Simland by Aurium took 4th place and as you may be able to guess from its title, it is a homage to the classic city building game Sim City. You start off with a small town, just a few houses, one plot of farmland for food production and a few places to work. Using the tools menu (located in the top left of your browser window) you can paint different types of building onto the map. Draw roads to connect villages, create new houses and places for your people to work, and try to keep the right balance between industry, commerce and happy citizens. Personally I had great fun playing Simland and the attention to detail was excellent.
Continuing on the strategy theme 5th place went to 13 Tanks by Armen138. Dropped into a massive world map you have 13 tanks to control and an enemy to defeat. You can mine the land, building structures as you go, and set-up defensive turrets to try and stop the onslaught that the AI throws at you. There is a remarkable amount of depth to this game once you get over learning the control system (hint: F1 is your friend!).
The last game we’ll feature is Johnny Smither: 13th Knight by Paul Brunt. This is a WebGL tour-de-force. A 3D FPS game where you must protect the land from the evil fire creatures that are advancing all around. Using WASD to move and the mouse to look you charge around the forest, firing arrows at the fire creatures who die in a nice looking ball of purple plasma. Special mention must be given to the trees, textures and landscapes which were probably all procedurally generated when the game starts. Although it doesn’t have much depth to it compared to some of the other winners it’s still a shining example of what 13KB and a WebGL capable browser can do.
There are of course lots more entries than just these 6 to look at. And the source code to all of them is up on github for everyone to learn from. A great contest that demonstrates that limitations truly can breed creativity.

> Location data for words and elements
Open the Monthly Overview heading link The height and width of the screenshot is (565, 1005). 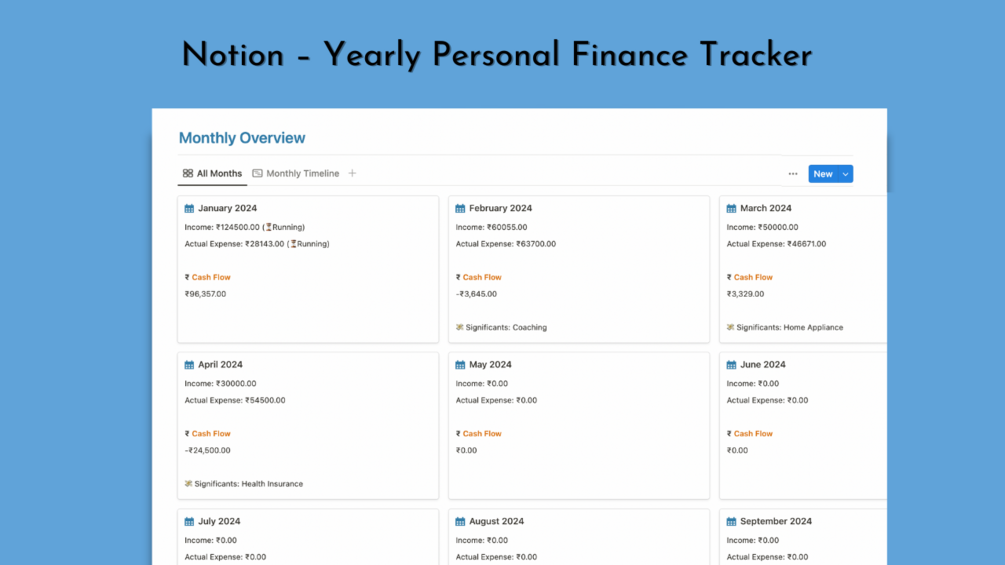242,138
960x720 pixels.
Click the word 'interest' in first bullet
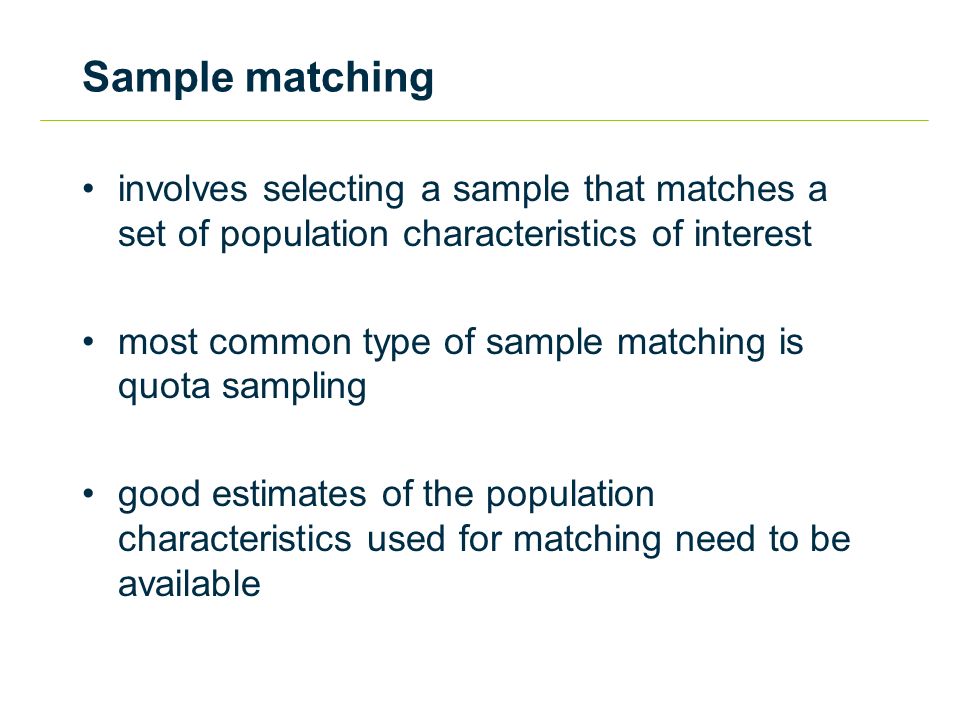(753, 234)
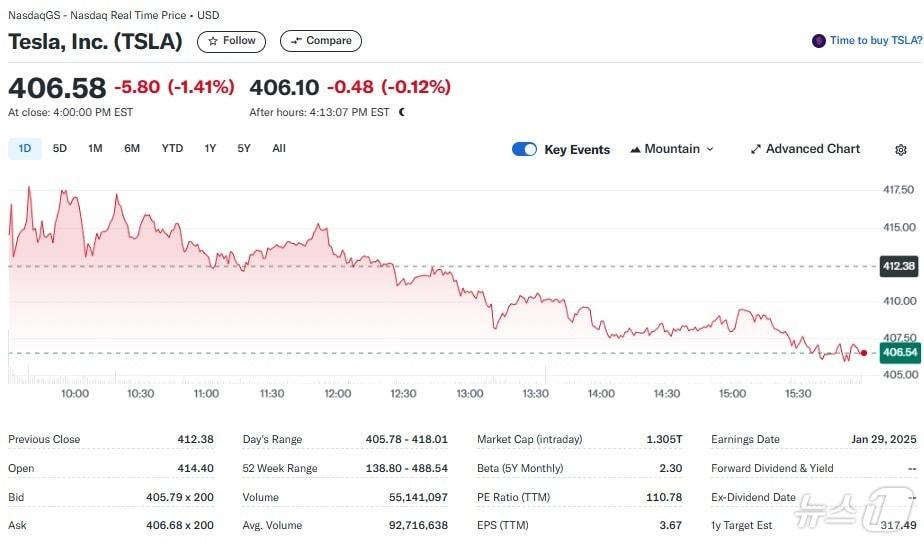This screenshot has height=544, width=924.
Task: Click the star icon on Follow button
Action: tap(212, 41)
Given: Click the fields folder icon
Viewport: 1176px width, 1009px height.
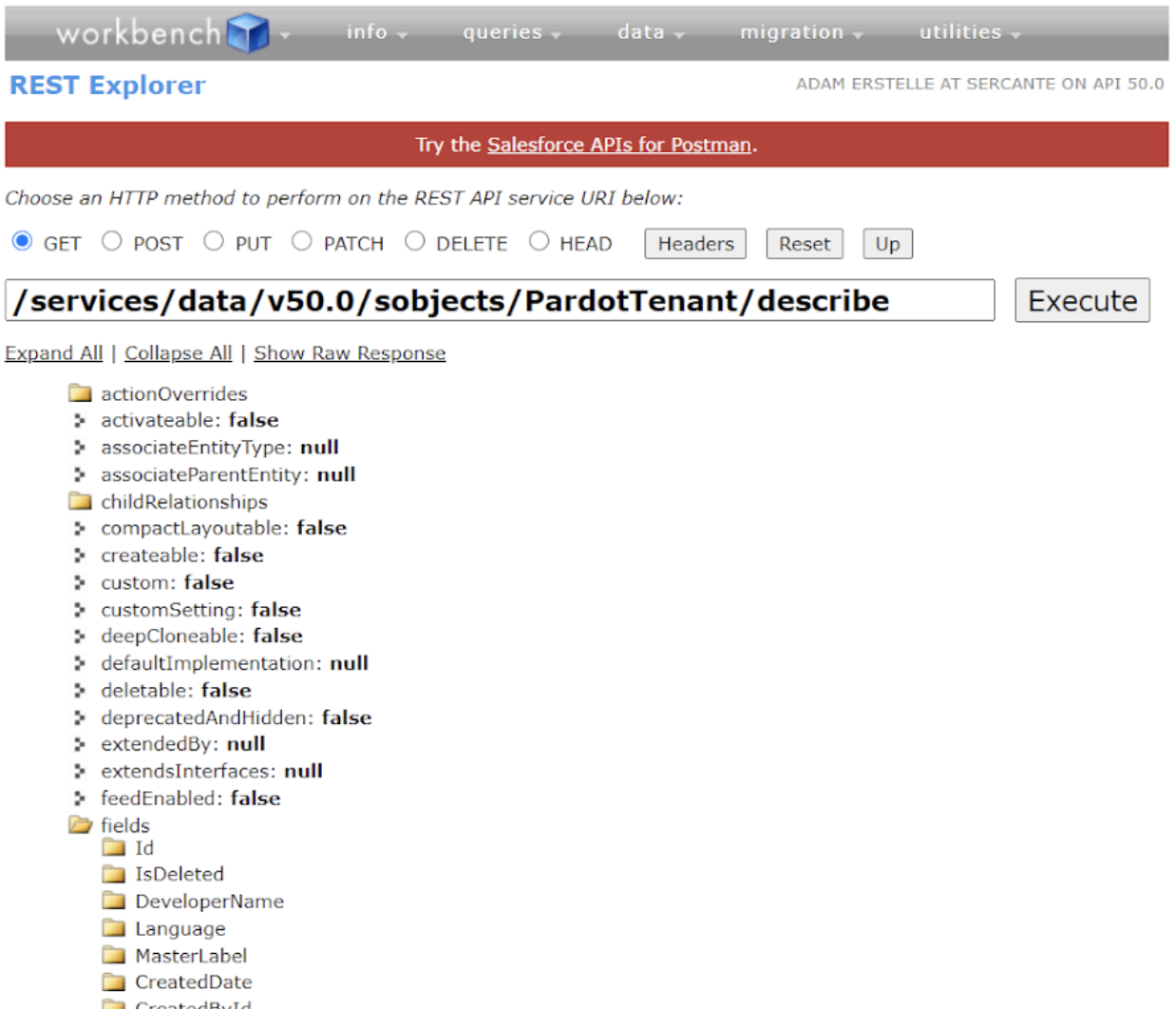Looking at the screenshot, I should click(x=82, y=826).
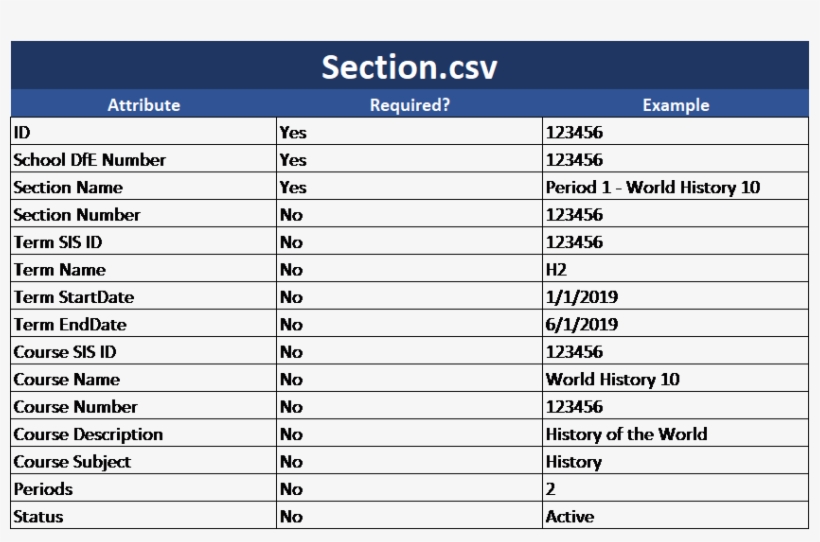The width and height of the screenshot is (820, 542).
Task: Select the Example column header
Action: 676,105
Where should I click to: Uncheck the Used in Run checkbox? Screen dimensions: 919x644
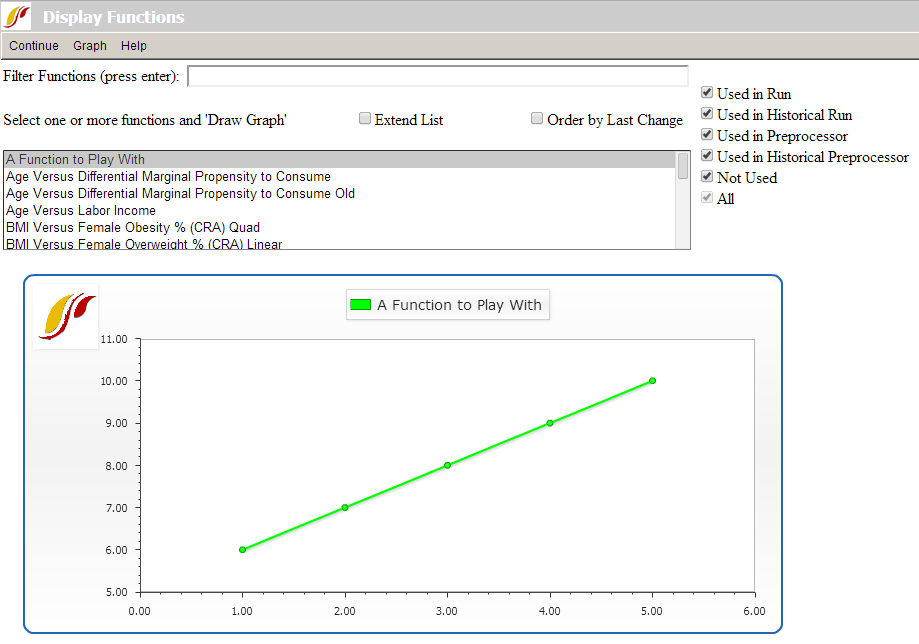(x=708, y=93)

> What is asked
Output the full contest review word for word, from its first sentence to its last. Rely only on the contest review for what comes next.

> Solved problem
Simland by Aurium took 4th place and as you may be able to guess from its title, it is a homage to the classic city building game Sim City. You start off with a small town, just a few houses, one plot of farmland for food production and a few places to work. Using the tools menu (located in the top left of your browser window) you can paint different types of building onto the map. Draw roads to connect villages, create new houses and places for your people to work, and try to keep the right balance between industry, commerce and happy citizens. Personally I had great fun playing Simland and the attention to detail was excellent.
Continuing on the strategy theme 5th place went to 13 Tanks by Armen138. Dropped into a massive world map you have 13 tanks to control and an enemy to defeat. You can mine the land, building structures as you go, and set-up defensive turrets to try and stop the onslaught that the AI throws at you. There is a remarkable amount of depth to this game once you get over learning the control system (hint: F1 is your friend!).
The last game we’ll feature is Johnny Smither: 13th Knight by Paul Brunt. This is a WebGL tour-de-force. A 3D FPS game where you must protect the land from the evil fire creatures that are advancing all around. Using WASD to move and the mouse to look you charge around the forest, firing arrows at the fire creatures who die in a nice looking ball of purple plasma. Special mention must be given to the trees, textures and landscapes which were probably all procedurally generated when the game starts. Although it doesn’t have much depth to it compared to some of the other winners it’s still a shining example of what 13KB and a WebGL capable browser can do.
There are of course lots more entries than just these 6 to look at. And the source code to all of them is up on github for everyone to learn from. A great contest that demonstrates that limitations truly can breed creativity.